━━ DATA IN THIS EXERCISE

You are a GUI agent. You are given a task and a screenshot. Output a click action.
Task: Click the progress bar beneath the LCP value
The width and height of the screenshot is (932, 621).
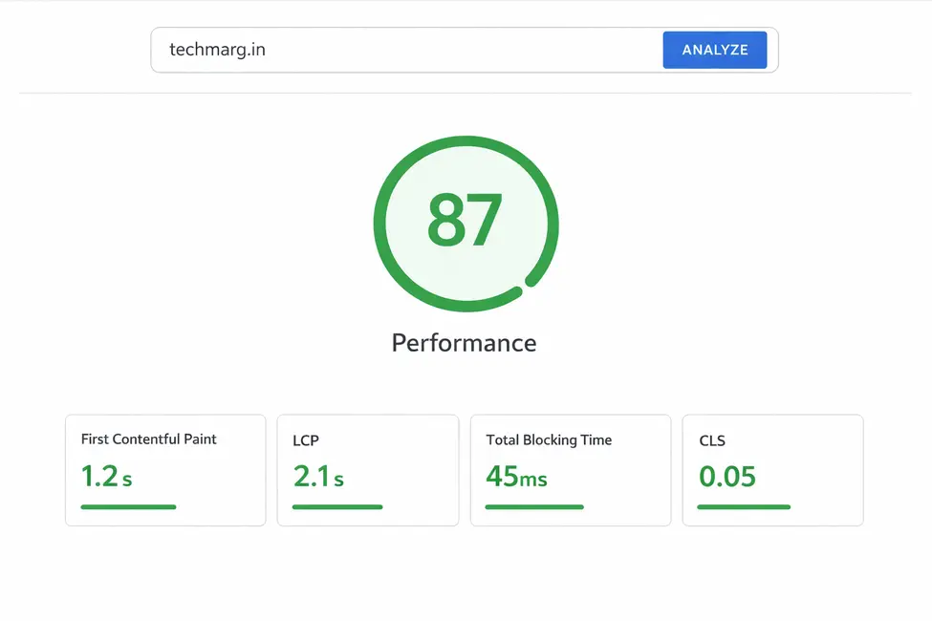[x=336, y=507]
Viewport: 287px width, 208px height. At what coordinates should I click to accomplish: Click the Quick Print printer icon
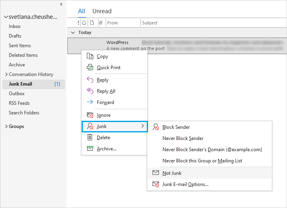tap(90, 68)
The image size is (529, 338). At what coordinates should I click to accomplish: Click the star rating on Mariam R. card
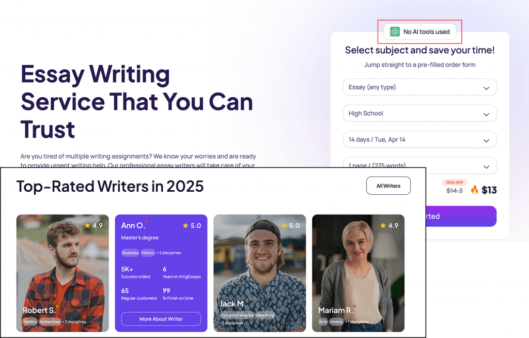pyautogui.click(x=389, y=225)
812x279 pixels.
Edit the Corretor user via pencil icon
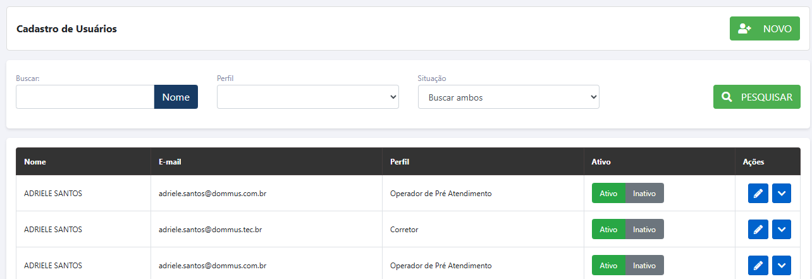[x=758, y=229]
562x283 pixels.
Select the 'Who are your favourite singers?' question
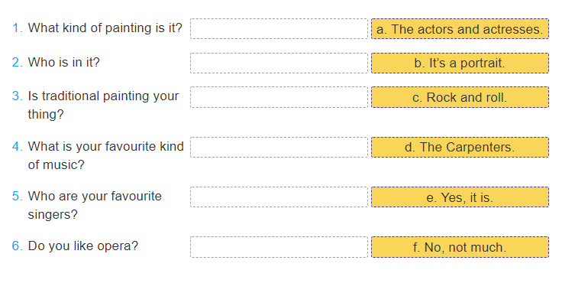coord(95,206)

━━━━

→ **TASK STATEMENT**
The entries are to be printed exactly as written; the pictures are to be left out.

→ **ANSWER SECTION**
You are a GUI agent. You are given a task and a screenshot. Output a click action.
Task: Click the progress bar beneath the LCP value
The width and height of the screenshot is (932, 621).
[x=336, y=507]
Viewport: 287px width, 208px height. At what coordinates should I click to accomplish: Click the Quick Print printer icon
tap(90, 68)
The image size is (529, 338). At what coordinates should I click to accomplish: Click the star rating on Mariam R. card
pyautogui.click(x=389, y=225)
812x279 pixels.
Edit the Corretor user via pencil icon
[x=758, y=229]
562x283 pixels.
Select the 'Who are your favourite singers?' question
coord(95,206)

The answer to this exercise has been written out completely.